Please set down the whole listing again, precisely.

[[ Input material open ]]

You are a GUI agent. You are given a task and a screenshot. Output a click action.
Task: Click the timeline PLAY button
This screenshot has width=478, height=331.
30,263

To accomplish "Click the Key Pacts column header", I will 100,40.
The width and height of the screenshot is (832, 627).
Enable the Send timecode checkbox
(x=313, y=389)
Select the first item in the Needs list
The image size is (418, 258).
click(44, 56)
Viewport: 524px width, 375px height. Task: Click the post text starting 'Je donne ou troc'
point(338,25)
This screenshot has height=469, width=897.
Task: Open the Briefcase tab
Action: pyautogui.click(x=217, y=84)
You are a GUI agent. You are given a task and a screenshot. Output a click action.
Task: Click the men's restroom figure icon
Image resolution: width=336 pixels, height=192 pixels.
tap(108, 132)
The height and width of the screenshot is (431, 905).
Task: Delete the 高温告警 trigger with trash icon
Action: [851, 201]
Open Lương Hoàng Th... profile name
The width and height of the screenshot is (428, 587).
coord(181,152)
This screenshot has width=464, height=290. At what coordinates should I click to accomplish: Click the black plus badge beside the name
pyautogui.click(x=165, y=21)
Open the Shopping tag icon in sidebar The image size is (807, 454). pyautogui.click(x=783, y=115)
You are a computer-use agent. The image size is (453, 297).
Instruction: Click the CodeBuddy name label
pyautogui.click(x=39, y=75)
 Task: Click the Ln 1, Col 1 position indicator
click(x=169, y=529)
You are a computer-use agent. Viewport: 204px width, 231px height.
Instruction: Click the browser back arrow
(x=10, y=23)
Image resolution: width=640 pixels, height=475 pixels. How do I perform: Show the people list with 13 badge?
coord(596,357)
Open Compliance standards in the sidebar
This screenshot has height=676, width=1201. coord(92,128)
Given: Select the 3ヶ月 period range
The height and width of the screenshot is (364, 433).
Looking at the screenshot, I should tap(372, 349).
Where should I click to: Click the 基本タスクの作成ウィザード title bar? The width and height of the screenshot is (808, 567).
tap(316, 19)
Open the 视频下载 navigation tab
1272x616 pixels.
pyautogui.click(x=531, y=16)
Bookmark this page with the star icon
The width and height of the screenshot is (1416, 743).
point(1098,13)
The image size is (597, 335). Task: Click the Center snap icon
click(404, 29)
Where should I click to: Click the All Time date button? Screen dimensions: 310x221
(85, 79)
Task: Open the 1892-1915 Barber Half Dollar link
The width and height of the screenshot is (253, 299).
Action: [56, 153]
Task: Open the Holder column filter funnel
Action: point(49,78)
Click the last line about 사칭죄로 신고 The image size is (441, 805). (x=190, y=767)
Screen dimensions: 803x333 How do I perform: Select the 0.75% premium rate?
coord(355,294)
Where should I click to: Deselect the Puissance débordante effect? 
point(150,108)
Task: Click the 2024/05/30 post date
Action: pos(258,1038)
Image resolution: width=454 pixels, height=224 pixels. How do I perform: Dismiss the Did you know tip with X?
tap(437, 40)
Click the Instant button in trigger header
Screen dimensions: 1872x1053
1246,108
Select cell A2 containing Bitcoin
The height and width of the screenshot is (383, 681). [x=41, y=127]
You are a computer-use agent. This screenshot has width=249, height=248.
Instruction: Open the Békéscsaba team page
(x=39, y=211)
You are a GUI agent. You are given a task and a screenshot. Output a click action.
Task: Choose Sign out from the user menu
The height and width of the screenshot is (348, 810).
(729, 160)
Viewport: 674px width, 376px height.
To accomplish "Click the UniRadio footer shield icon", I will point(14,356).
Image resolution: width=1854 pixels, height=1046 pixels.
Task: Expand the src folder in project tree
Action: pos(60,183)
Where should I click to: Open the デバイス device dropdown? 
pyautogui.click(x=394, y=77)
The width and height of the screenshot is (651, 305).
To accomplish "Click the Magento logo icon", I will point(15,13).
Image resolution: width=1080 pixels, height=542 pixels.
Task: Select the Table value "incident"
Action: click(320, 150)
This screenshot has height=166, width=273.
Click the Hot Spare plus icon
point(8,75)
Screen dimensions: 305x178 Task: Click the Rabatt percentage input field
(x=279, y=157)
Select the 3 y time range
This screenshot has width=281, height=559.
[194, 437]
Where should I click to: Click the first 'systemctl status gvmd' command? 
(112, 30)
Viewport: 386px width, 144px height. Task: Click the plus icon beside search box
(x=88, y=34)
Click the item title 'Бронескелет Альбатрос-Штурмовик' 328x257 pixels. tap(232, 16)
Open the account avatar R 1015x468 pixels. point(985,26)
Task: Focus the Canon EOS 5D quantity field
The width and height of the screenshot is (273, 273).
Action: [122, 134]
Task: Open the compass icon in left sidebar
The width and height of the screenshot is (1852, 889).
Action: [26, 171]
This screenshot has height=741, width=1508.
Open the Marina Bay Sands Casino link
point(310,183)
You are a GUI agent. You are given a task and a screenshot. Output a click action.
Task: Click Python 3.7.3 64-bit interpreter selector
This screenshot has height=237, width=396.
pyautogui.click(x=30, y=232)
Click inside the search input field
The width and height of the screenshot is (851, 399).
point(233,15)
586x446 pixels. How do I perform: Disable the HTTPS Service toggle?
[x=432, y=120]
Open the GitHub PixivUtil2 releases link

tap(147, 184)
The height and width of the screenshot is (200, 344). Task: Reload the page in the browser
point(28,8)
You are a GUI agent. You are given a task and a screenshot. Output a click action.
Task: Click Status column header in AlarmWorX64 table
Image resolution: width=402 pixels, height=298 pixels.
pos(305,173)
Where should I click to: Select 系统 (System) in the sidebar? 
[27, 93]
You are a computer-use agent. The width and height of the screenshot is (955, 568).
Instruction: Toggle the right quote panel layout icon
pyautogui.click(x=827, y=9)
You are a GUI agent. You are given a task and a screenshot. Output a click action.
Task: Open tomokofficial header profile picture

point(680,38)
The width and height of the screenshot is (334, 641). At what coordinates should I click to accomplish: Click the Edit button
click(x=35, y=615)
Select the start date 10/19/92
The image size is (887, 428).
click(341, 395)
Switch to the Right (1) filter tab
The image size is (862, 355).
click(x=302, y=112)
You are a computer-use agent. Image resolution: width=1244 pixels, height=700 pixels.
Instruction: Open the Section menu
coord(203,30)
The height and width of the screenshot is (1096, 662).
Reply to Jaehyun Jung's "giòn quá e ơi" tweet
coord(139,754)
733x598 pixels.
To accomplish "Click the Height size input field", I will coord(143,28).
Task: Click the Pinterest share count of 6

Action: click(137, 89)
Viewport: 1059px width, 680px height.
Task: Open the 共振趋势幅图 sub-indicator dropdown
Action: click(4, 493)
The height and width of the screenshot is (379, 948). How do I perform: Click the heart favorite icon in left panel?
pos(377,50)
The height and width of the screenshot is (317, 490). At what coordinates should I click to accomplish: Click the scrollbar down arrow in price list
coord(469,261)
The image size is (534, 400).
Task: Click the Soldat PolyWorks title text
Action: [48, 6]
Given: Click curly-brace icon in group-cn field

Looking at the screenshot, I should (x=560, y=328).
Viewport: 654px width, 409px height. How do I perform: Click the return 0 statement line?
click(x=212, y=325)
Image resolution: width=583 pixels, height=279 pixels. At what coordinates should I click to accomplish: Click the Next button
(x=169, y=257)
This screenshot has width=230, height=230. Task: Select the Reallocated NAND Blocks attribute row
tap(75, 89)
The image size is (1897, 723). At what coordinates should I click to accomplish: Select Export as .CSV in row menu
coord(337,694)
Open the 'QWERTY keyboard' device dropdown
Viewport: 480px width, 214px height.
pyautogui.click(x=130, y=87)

[[ Input material closed ]]

## Result for this exercise
You are a GUI agent. You are given a task and a screenshot. Output a click action.
Task: Click the timeline PLAY button
This screenshot has width=478, height=331.
30,263

To accomplish "Click the Key Pacts column header", I will 100,40.
The width and height of the screenshot is (832, 627).
Enable the Send timecode checkbox
(x=313, y=389)
Select the first item in the Needs list
The image size is (418, 258).
click(44, 56)
Viewport: 524px width, 375px height. Task: Click the post text starting 'Je donne ou troc'
point(338,25)
This screenshot has height=469, width=897.
Task: Open the Briefcase tab
Action: pyautogui.click(x=217, y=84)
You are a GUI agent. You are given a task and a screenshot. Output a click action.
Task: Click the men's restroom figure icon
Image resolution: width=336 pixels, height=192 pixels.
tap(108, 132)
The height and width of the screenshot is (431, 905).
Task: Delete the 高温告警 trigger with trash icon
Action: [851, 201]
Open Lương Hoàng Th... profile name
The width and height of the screenshot is (428, 587).
coord(181,152)
This screenshot has width=464, height=290. At what coordinates should I click to accomplish: Click the black plus badge beside the name
pyautogui.click(x=165, y=21)
Open the Shopping tag icon in sidebar The image size is (807, 454). pyautogui.click(x=783, y=115)
You are a computer-use agent. The image size is (453, 297).
Instruction: Click the CodeBuddy name label
pyautogui.click(x=39, y=75)
 Task: Click the Ln 1, Col 1 position indicator
click(x=169, y=529)
You are a computer-use agent. Viewport: 204px width, 231px height.
Instruction: Click the browser back arrow
(x=10, y=23)
Image resolution: width=640 pixels, height=475 pixels. How do I perform: Show the people list with 13 badge?
coord(596,357)
Open Compliance standards in the sidebar
This screenshot has height=676, width=1201. coord(92,128)
Given: Select the 3ヶ月 period range
The height and width of the screenshot is (364, 433).
Looking at the screenshot, I should tap(372, 349).
Where should I click to: Click the 基本タスクの作成ウィザード title bar? The width and height of the screenshot is (808, 567).
tap(316, 19)
Open the 视频下载 navigation tab
1272x616 pixels.
pyautogui.click(x=531, y=16)
Bookmark this page with the star icon
The width and height of the screenshot is (1416, 743).
point(1098,13)
The image size is (597, 335). Task: Click the Center snap icon
click(404, 29)
Where should I click to: Click the All Time date button? Screen dimensions: 310x221
(85, 79)
Task: Open the 1892-1915 Barber Half Dollar link
The width and height of the screenshot is (253, 299).
Action: [56, 153]
Task: Open the Holder column filter funnel
Action: point(49,78)
Click the last line about 사칭죄로 신고 The image size is (441, 805). (x=190, y=767)
Screen dimensions: 803x333 How do I perform: Select the 0.75% premium rate?
coord(355,294)
Where should I click to: Deselect the Puissance débordante effect? 
point(150,108)
Task: Click the 2024/05/30 post date
Action: pos(258,1038)
Image resolution: width=454 pixels, height=224 pixels. How do I perform: Dismiss the Did you know tip with X?
tap(437, 40)
Click the Instant button in trigger header
Screen dimensions: 1872x1053
1246,108
Select cell A2 containing Bitcoin
The height and width of the screenshot is (383, 681). [x=41, y=127]
You are a computer-use agent. This screenshot has width=249, height=248.
Instruction: Open the Békéscsaba team page
(x=39, y=211)
You are a GUI agent. You are given a task and a screenshot. Output a click action.
Task: Choose Sign out from the user menu
The height and width of the screenshot is (348, 810).
(729, 160)
Viewport: 674px width, 376px height.
To accomplish "Click the UniRadio footer shield icon", I will point(14,356).
Image resolution: width=1854 pixels, height=1046 pixels.
Task: Expand the src folder in project tree
Action: pos(60,183)
Where should I click to: Open the デバイス device dropdown? 
pyautogui.click(x=394, y=77)
The width and height of the screenshot is (651, 305).
To accomplish "Click the Magento logo icon", I will point(15,13).
Image resolution: width=1080 pixels, height=542 pixels.
Task: Select the Table value "incident"
Action: click(320, 150)
This screenshot has height=166, width=273.
Click the Hot Spare plus icon
point(8,75)
Screen dimensions: 305x178 Task: Click the Rabatt percentage input field
(x=279, y=157)
Select the 3 y time range
This screenshot has width=281, height=559.
[194, 437]
Where should I click to: Click the first 'systemctl status gvmd' command? 
(112, 30)
Viewport: 386px width, 144px height. Task: Click the plus icon beside search box
(x=88, y=34)
Click the item title 'Бронескелет Альбатрос-Штурмовик' 328x257 pixels. tap(232, 16)
Open the account avatar R 1015x468 pixels. point(985,26)
Task: Focus the Canon EOS 5D quantity field
The width and height of the screenshot is (273, 273).
Action: [122, 134]
Task: Open the compass icon in left sidebar
The width and height of the screenshot is (1852, 889).
Action: [26, 171]
This screenshot has height=741, width=1508.
Open the Marina Bay Sands Casino link
point(310,183)
You are a GUI agent. You are given a task and a screenshot. Output a click action.
Task: Click Python 3.7.3 64-bit interpreter selector
This screenshot has height=237, width=396.
pyautogui.click(x=30, y=232)
Click inside the search input field
The width and height of the screenshot is (851, 399).
point(233,15)
586x446 pixels. How do I perform: Disable the HTTPS Service toggle?
[x=432, y=120]
Open the GitHub PixivUtil2 releases link

tap(147, 184)
The height and width of the screenshot is (200, 344). Task: Reload the page in the browser
point(28,8)
You are a GUI agent. You are given a task and a screenshot. Output a click action.
Task: Click Status column header in AlarmWorX64 table
Image resolution: width=402 pixels, height=298 pixels.
pos(305,173)
Where should I click to: Select 系统 (System) in the sidebar? 
[27, 93]
You are a computer-use agent. The width and height of the screenshot is (955, 568).
Instruction: Toggle the right quote panel layout icon
pyautogui.click(x=827, y=9)
You are a GUI agent. You are given a task and a screenshot. Output a click action.
Task: Open tomokofficial header profile picture

point(680,38)
The width and height of the screenshot is (334, 641). At what coordinates should I click to accomplish: Click the Edit button
click(x=35, y=615)
Select the start date 10/19/92
The image size is (887, 428).
click(341, 395)
Switch to the Right (1) filter tab
The image size is (862, 355).
click(x=302, y=112)
You are a computer-use agent. Image resolution: width=1244 pixels, height=700 pixels.
Instruction: Open the Section menu
coord(203,30)
The height and width of the screenshot is (1096, 662).
Reply to Jaehyun Jung's "giòn quá e ơi" tweet
coord(139,754)
733x598 pixels.
To accomplish "Click the Height size input field", I will coord(143,28).
Task: Click the Pinterest share count of 6

Action: click(137, 89)
Viewport: 1059px width, 680px height.
Task: Open the 共振趋势幅图 sub-indicator dropdown
Action: click(4, 493)
The height and width of the screenshot is (379, 948). How do I perform: Click the heart favorite icon in left panel?
pos(377,50)
The height and width of the screenshot is (317, 490). At what coordinates should I click to accomplish: Click the scrollbar down arrow in price list
coord(469,261)
The image size is (534, 400).
Task: Click the Soldat PolyWorks title text
Action: [48, 6]
Given: Click curly-brace icon in group-cn field

Looking at the screenshot, I should (x=560, y=328).
Viewport: 654px width, 409px height. How do I perform: Click the return 0 statement line?
click(x=212, y=325)
Image resolution: width=583 pixels, height=279 pixels. At what coordinates should I click to accomplish: Click the Next button
(x=169, y=257)
This screenshot has width=230, height=230. Task: Select the Reallocated NAND Blocks attribute row
tap(75, 89)
The image size is (1897, 723). At what coordinates should I click to accomplish: Select Export as .CSV in row menu
coord(337,694)
Open the 'QWERTY keyboard' device dropdown
Viewport: 480px width, 214px height.
pyautogui.click(x=130, y=87)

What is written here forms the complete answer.